Iran’s crude exports and oil output have hit new highs in 2023 despite U.S. sanctions, according to consultants, shipping data and a source familiar with the matter, adding to global supply when other producers are limiting output.
Tehran’s oil exports have been limited since former U.S. President Donald Trump in 2018 exited a 2015 nuclear accord and reimposed sanctions aimed at curbing oil exports and the associated revenue to Iran’s government.
Even so, exports have risen during the term of his successor President Joe Biden. Iranian and Western officials have said the U.S. is holding talks with Iran to sketch out steps that could limit the nuclear program.
Iranian crude exports exceeded 1.5 million barrels per day (bpd) in May, the highest monthly rate since 2018, according to Kpler, a provider of flows data. They were around 2.5 million bpd in 2018, before the U.S withdrawal from the nuclear deal.
Iran said in May it has boosted its crude output to above 3 million bpd. That’s about 3 per cent of global supply and would be the highest since 2018, according to figures from the Organization of the Petroleum Exporting Countries (OPEC). A source familiar with the matter told Reuters earlier this month output was still at this level.

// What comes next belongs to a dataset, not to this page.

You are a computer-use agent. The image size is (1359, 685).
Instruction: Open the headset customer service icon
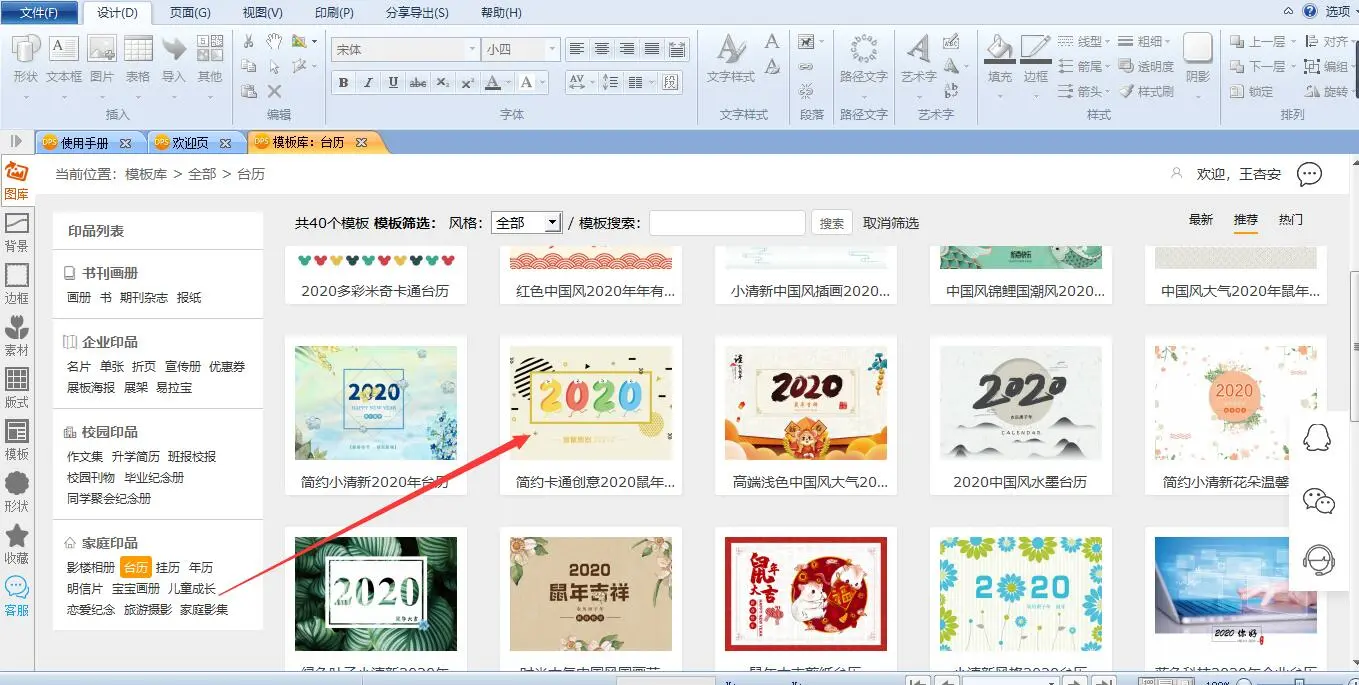[x=1320, y=560]
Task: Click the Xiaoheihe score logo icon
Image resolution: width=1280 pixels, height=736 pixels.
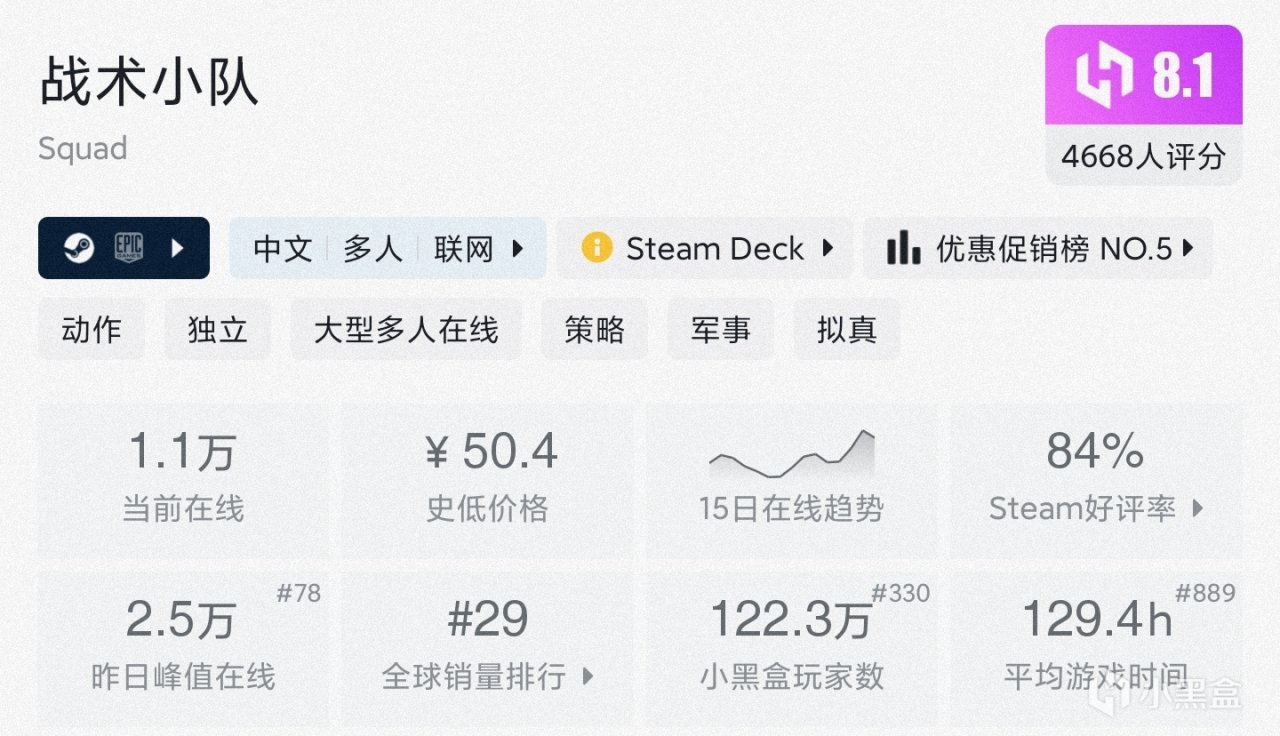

The International Energy Agency this week put Iran’s May production at 2.87 million bpd, close to Iran’s official figure.
The rise from Iran comes as OPEC+, which includes OPEC, Russia and other allies, is cutting output to support the oil market, where expectations that economic weakness will dent demand have pressured prices.
Other analysts say Iran’s production and exports have risen. SVB International, a consultant, estimates crude production hit 3.04 million bpd in May, up from 2.66 million bpd in January. Exports of crude and condensate were 1.93 million bpd in May.
“Sanctions are in place but perhaps they are not fully implemented or monitored,” said Sara Vakhshouri of SVB, who has previously said during Biden’s term there hasn’t been any serious crackdown or action against Iran’s oil exports.
“Also all of these supply volumes are in the dark market, where there is no transparency and so they are not reflected in formal global supply and export data.”
On the issue of whether the U.S. is strictly enforcing the sanctions, the U.S. State Department and Treasury did not immediately respond to requests for comment.
China is Iran’s biggest customer while volumes also head to Syria and Venezuela, according to analysts and shipping data.
OPEC+ agreed on June 4 a wide-ranging deal to limit oil supply into 2024. Iran is not required to make cuts as, together with Venezuela and Libya, it has an exemption. Nigeria is not exempt but has faced internal challenges in raising output.
Analysts at JP Morgan in a report this week said OPEC+ needed to cut more. They lowered their Brent oil-price forecast for 2023 to $81 a barrel from $90, saying rising supply was offsetting demand growth.
“Within the broader OPEC+ alliance, supply has been also rising outside the core members,” the analysts at JP Morgan said, and revised up their production expectations for Venezuela, Nigeria and Iran by almost 600,000 bpd from November.
“Invariably, to make room for this supply growth, OPEC+ needs to cut more, were the alliance to adhere to the market management strategy.”